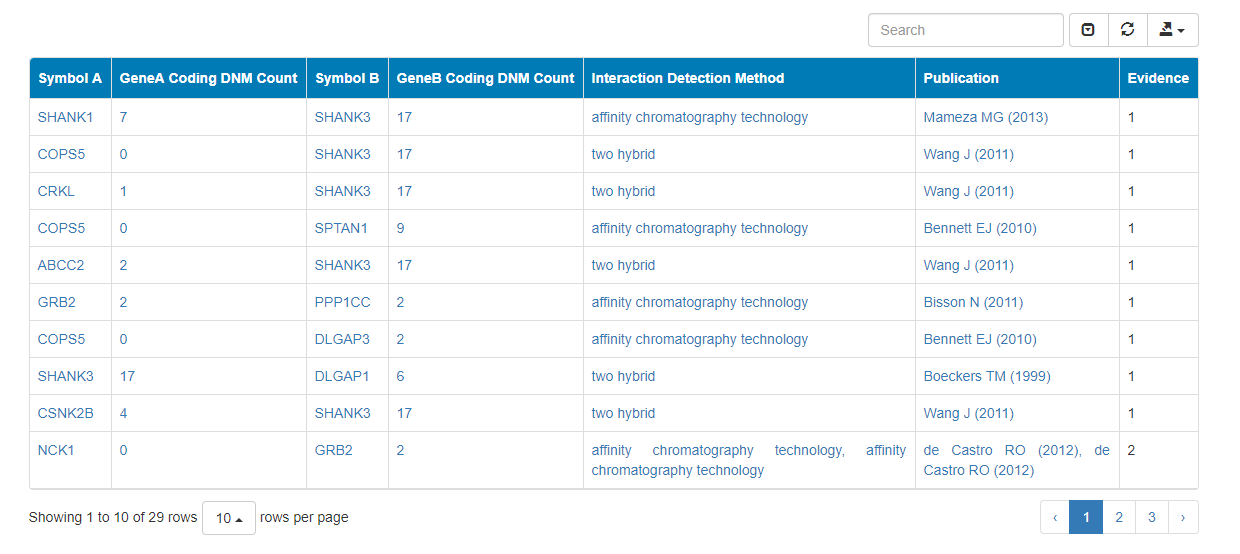Sort by Evidence column header
Image resolution: width=1240 pixels, height=554 pixels.
coord(1158,78)
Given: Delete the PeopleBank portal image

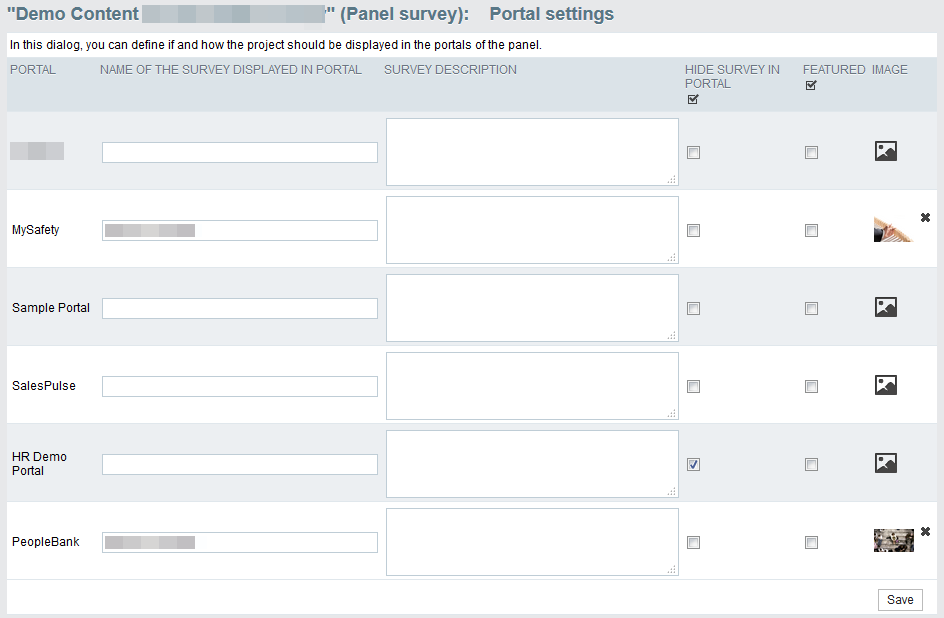Looking at the screenshot, I should click(x=925, y=531).
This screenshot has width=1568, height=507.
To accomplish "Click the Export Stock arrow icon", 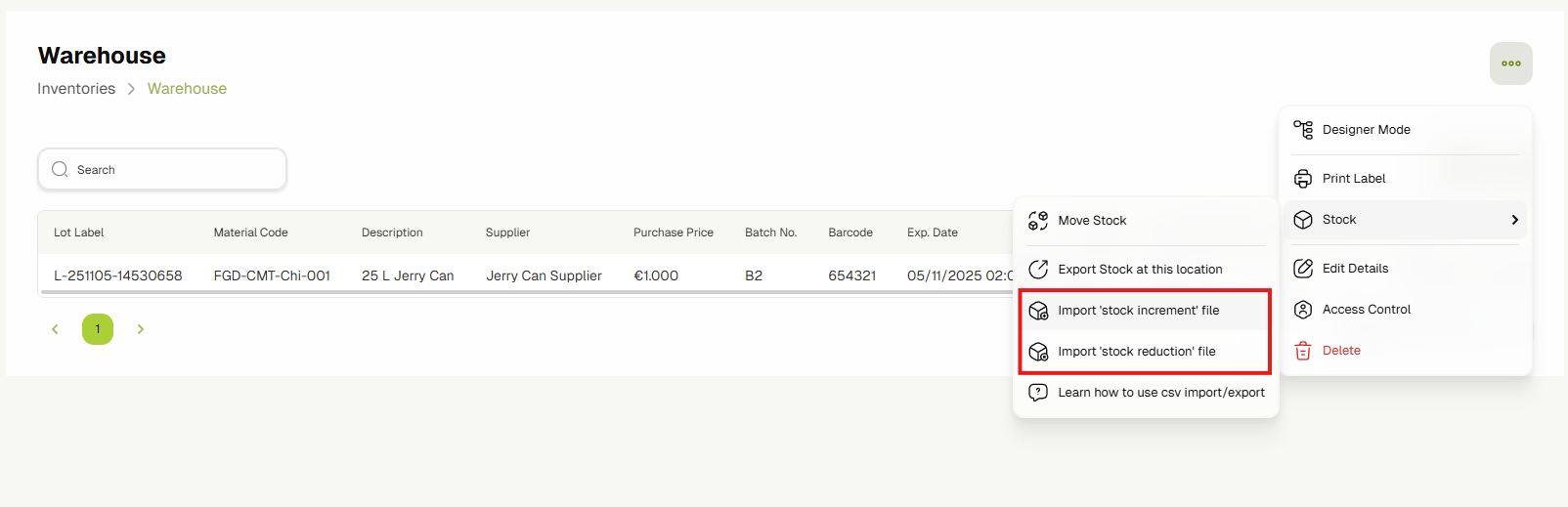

[YOUR OBJECTIVE] Write out the lines that run from the line containing "Given: Delete the PeopleBank portal image" to the end of the entries, inclusive, exactly as written. Skip every picture.

[COMPLETED EXERCISE]
Given: Delete the PeopleBank portal image

Looking at the screenshot, I should click(x=925, y=531).
This screenshot has width=1568, height=507.
To accomplish "Click the Export Stock arrow icon", 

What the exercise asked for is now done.